Resistência a múltiplas drogas

Há vários mecanismos de resistência que podem ser encontrados nos organismos patogénicos. As células cancerosas apresentam mesmo vários tipos desses mecanismos, cujas combinações variam com as linhas celulares, sendo um dos maiores entraves ao tratamento do cancro (Kolaczkowski e Goffeau, 1997). Estas estratégias compreendem:

-   Inactivação da droga por modificação ou metabolismo por enzimas, sendo exemplo o mecanismo de resistência aos antibióticos b-lactâmicos como a penicilina, levado a cabo por penicilases que catalisam a hidrólise do anel b-lactâmico (Spratt, 1994; Rasmussen e Bush, 1997), ou o metabolismo de ácidos orgânicos inibidores do crescimento que podem ser usados, com menor ou maior eficiência, como fonte de carbono por leveduras de diferentes espécies (Sinskey e Batt, 1987; Fleet, 1990). Por outro lado, há drogas que só após metabolização se convertem na forma activa (Vanden Bossche et al., 1994);

-   Alteração do alvo da acção da droga, que pode resultar na diminuição da afinidade da droga por este. Por exemplo, mutações na DNA girase conferem resistência a fluoroquinolonas em bactérias, incluindo Staphylococcus aureus (Ouabdesselam et al., 1996);

-   Redução da permeabilidade membranar à droga, por alteração da sua composição lipídica, ou em porinas ou lipopolissacáridos (Jarlier e Nikaido, 1994);

-   Expulsão ou compartimentalização da droga por acção de transportadores membranares reduzindo a sua concentração celular efectiva (West, 1990);

Alguns destes mecanismos conferem resistência a um tóxico em particular, como é o caso bem estudado do transportador TetB de E. coli, capaz de realizar o efluxo de tetraciclina e de um conjunto análogos estruturais próximos (Levy, 1992). No entanto, outros destes mecanismos permitem adquirir resistência a compostos citotóxicos não relacionados, nem quimicamente nem quanto ao modo de acção, dando origem ao fenómeno denominado por resistência a múltiplas drogas conhecido por MDR (de “Multidrug resistance”) ou por PDR (de “pleotropic drug resistance”).

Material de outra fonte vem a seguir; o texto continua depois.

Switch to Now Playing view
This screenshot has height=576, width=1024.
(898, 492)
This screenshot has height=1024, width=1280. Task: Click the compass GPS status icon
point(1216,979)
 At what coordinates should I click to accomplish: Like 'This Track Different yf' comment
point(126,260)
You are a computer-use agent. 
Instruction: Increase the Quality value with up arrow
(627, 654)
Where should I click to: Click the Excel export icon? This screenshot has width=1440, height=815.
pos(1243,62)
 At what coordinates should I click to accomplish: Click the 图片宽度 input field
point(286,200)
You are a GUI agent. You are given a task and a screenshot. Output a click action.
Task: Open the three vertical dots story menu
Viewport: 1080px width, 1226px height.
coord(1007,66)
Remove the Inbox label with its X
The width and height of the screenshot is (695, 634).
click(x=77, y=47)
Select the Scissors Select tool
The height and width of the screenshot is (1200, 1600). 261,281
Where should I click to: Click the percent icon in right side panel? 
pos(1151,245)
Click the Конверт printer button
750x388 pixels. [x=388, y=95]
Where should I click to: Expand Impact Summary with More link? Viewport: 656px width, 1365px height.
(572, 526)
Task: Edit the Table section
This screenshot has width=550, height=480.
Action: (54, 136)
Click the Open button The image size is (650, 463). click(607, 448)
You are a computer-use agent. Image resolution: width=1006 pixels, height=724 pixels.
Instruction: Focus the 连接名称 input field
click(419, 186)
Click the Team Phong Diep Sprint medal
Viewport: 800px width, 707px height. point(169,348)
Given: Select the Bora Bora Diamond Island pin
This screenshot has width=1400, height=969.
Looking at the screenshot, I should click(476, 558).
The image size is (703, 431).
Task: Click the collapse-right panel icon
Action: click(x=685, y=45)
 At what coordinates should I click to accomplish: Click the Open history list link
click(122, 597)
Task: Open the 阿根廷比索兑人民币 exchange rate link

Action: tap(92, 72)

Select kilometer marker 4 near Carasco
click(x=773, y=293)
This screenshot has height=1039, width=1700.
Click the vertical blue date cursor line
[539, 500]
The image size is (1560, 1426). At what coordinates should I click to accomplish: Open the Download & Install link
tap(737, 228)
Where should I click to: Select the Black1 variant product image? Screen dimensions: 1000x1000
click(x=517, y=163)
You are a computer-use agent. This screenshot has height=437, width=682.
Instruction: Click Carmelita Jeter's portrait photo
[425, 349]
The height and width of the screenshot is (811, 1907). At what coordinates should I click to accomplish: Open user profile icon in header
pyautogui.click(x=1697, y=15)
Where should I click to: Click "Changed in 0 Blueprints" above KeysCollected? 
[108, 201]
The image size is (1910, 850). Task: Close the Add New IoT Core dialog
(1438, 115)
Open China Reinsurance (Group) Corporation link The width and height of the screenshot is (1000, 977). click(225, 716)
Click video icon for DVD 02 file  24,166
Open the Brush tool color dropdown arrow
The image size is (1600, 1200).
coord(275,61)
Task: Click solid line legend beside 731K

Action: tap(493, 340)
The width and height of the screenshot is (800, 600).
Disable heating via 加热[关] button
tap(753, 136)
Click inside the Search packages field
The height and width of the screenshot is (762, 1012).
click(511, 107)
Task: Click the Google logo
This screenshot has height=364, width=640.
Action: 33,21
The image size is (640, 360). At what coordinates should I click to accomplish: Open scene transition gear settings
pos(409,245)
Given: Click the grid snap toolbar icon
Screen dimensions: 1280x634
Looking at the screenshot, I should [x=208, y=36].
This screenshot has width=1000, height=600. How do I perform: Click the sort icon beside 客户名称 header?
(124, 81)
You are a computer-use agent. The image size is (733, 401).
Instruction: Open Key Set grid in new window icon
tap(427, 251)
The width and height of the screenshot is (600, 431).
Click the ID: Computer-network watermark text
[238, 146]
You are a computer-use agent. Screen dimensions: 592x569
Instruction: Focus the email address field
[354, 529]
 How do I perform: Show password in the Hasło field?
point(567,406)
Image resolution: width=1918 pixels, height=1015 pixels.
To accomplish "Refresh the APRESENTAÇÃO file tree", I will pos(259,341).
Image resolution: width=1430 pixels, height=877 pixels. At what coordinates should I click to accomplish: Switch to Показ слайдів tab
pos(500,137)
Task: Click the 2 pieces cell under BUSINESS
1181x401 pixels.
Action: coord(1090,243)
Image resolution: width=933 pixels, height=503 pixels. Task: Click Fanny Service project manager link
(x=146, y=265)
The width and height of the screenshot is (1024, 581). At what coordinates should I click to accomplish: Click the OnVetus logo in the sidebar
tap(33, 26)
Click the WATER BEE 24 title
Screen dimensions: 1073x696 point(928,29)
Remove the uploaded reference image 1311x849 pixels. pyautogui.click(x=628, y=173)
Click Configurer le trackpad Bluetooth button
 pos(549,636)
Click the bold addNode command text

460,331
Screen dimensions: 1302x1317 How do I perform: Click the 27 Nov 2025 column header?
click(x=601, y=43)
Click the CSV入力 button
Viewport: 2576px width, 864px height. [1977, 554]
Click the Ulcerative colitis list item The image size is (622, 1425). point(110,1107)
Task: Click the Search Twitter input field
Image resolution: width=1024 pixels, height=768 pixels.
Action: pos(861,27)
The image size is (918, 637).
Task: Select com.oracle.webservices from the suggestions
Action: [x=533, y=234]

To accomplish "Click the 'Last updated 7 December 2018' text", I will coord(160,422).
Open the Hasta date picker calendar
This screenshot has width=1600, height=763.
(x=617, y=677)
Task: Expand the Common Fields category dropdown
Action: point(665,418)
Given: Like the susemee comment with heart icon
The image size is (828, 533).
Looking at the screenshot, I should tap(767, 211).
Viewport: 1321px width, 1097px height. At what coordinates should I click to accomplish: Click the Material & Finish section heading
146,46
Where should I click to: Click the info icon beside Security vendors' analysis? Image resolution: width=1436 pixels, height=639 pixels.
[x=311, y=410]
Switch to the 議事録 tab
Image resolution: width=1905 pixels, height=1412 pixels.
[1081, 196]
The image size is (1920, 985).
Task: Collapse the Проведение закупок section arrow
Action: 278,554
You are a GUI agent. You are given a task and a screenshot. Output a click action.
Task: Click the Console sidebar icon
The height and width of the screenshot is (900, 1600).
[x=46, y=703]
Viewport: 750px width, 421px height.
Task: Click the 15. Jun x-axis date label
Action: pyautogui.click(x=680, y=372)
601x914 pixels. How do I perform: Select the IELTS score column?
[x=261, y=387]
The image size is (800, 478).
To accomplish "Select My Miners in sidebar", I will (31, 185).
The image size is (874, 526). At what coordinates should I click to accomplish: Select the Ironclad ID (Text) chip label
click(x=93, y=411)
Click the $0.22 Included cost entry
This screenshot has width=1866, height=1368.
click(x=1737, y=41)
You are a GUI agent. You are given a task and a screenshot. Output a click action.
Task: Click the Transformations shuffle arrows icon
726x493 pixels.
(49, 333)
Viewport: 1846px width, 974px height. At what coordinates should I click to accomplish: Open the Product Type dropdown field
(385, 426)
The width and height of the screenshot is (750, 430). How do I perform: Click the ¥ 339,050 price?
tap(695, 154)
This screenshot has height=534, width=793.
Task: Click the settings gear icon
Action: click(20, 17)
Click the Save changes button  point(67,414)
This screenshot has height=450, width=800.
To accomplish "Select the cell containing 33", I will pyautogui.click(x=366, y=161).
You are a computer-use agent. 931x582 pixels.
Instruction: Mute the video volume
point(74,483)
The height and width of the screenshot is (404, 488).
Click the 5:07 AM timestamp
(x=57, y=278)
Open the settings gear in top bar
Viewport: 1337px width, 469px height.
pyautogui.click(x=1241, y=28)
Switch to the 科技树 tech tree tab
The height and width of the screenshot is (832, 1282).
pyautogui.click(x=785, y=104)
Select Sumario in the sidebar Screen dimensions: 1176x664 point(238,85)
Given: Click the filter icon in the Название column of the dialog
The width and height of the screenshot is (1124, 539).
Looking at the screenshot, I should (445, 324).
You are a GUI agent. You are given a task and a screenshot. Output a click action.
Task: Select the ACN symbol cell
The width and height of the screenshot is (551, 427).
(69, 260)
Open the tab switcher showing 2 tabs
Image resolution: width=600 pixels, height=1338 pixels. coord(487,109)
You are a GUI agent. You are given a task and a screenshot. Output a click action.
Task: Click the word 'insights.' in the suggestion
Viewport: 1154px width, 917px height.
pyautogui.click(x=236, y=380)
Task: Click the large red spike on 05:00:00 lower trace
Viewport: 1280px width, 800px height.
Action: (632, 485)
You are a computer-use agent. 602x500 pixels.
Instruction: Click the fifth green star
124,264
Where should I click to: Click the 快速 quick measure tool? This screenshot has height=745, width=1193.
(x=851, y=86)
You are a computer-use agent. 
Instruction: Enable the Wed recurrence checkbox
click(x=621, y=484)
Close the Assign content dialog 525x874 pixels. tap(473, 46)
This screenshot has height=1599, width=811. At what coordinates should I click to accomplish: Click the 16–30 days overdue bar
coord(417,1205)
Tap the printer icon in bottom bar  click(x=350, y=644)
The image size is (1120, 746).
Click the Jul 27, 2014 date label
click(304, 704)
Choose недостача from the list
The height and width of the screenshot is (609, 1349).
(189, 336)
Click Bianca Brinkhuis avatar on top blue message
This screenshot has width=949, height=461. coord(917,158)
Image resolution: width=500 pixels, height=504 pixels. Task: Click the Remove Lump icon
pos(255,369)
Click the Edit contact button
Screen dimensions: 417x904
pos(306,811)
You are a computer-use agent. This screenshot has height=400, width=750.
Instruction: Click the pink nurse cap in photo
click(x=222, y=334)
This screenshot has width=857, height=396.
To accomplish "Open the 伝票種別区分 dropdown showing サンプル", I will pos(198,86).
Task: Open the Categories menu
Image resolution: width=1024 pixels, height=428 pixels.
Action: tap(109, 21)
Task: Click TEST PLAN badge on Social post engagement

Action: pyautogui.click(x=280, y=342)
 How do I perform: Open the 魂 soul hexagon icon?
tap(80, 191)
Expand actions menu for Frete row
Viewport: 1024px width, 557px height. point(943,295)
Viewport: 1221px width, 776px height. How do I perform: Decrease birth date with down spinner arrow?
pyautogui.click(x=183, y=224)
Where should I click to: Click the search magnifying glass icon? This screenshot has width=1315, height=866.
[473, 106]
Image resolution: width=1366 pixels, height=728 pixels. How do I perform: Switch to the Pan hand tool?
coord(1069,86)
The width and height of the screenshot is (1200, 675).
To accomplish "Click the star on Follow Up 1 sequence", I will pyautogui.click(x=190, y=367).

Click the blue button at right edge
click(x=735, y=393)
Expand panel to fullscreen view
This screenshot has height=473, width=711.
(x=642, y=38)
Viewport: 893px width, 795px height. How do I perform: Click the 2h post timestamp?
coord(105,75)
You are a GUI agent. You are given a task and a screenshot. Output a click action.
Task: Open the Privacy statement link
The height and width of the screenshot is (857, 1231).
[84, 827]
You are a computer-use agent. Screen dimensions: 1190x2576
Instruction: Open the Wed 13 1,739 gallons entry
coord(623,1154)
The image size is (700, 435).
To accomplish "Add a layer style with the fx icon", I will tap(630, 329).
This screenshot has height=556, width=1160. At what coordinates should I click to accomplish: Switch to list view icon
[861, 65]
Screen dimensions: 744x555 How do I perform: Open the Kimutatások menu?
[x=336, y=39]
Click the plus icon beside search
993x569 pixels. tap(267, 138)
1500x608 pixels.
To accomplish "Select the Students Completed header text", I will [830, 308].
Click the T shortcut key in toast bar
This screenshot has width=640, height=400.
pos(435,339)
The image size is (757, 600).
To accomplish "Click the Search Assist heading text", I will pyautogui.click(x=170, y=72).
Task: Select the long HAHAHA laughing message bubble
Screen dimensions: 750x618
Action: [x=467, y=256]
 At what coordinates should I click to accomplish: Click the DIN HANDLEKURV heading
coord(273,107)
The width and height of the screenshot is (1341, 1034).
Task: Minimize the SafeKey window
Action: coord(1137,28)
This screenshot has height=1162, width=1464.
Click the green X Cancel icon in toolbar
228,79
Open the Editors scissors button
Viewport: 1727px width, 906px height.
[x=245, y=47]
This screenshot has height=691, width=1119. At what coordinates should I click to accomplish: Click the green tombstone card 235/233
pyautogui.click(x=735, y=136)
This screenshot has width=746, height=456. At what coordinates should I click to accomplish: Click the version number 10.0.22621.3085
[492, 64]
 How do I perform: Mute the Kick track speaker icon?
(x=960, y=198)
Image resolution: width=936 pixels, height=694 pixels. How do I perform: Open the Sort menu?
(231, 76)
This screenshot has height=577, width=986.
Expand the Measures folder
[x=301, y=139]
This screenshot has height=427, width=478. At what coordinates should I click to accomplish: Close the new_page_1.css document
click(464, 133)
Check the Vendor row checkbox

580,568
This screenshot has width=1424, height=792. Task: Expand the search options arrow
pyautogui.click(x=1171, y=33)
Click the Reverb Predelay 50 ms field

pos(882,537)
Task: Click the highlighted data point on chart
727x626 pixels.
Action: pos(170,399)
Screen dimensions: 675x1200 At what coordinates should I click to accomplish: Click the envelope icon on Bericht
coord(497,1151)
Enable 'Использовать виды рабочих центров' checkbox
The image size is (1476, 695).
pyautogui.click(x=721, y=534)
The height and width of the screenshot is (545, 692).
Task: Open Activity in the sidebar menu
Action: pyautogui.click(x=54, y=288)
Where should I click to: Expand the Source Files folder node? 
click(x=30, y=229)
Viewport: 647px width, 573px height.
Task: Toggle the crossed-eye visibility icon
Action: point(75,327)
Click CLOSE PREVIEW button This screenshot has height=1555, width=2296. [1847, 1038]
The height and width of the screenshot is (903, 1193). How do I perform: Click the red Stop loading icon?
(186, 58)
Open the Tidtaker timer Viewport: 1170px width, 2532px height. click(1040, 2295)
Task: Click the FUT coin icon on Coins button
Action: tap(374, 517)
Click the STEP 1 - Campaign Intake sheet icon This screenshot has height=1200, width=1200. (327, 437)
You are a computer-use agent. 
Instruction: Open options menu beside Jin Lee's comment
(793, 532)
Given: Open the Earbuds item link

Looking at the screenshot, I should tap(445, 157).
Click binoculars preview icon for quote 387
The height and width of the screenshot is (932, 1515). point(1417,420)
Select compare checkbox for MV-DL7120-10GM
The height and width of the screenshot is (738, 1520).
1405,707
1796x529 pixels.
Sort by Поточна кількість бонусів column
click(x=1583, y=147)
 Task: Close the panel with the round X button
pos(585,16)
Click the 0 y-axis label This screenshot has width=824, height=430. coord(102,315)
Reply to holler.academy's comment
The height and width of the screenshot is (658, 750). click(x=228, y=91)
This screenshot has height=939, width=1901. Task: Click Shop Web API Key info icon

Um dos casos mais estudados de MDR é o que envolve a P-glicoproteína, um transportador ABC de células de mamífero, responsável pelo efluxo de drogas, conferindo desta forma resistência às células cancerosas, que por desregulação de mecanismos variados apresentam muitas vezes esta proteína superexpressa (Borst e Shinker, 1997). Vários homólogos da P-glicoproteína têm sido associados ao mesmo fenómeno de resistência em outros organismos como por exemplo no Plasmodium falciparium, na resistência ao antimalária cloroquina (Foote et al., 1989), e na Leishmania tarentolae, na resistência a metais pesados e a metotrexato, um inibidor da dihidrofolato reductase (Ouellette et al., 1990).

Há várias razões que fazem da levedura S. cerevisiae um modelo para o estudo de mecanismos gerais das células eucarióticas (saber mais). No entanto há outros factores que tornam esta célula alvo de interesse para o estudo do fenómeno MDR. Nomeadamente, existem várias espécies de leveduras com características patogénicas para o homem e para as plantas. Além disso, mesmo em casos em que não é conhecido o alvo de acção da droga na levedura, como é o caso das drogas antimalária, esta tem sido usada como modelo pois existem evidências de que os mecanismos de resistência foram conservados em organismos filogeneticamente distantes (Borst e Ouellette, 1995). Inclusive, a levedura tem sido usada para proceder à caracterização do mecanismo de acção de várias drogas anticancerígenas, tendo sido ainda usada para estudos de mutagénese e funcionalidade de receptores de esteróis clonados (Kolaczkowski e Goffeau, 1997).

Em levedura, vários sistemas de transporte transmembranar exercem um papel importante em MDR, quer por expulsão activa do citoplasma de numerosos e diversos compostos, quer por alteração da sua acumulação na célula ou partição intracelular (Roepe et al., 1996), como esquematizado na Figura 1. Os sistemas de transporte activo secundário de múltiplas drogas (MD) energizados pela força H+-motriz, pertencem à Superfamília dos Facilitadores Maioritários (MFS) (Sá-Correia e Tenreiro, 2002). Outros determinantes de MDR incluem os transportadores de MD da Superfamília ABC (de ATP-binding cassette) (Bauer et al., 1999) e seus factores de regulação transcricional, proteínas da resposta geral ao stresse, em particular oxidativo, outros transportadores e enzimas do metabolismo geral (Kobayashi et al., 2002).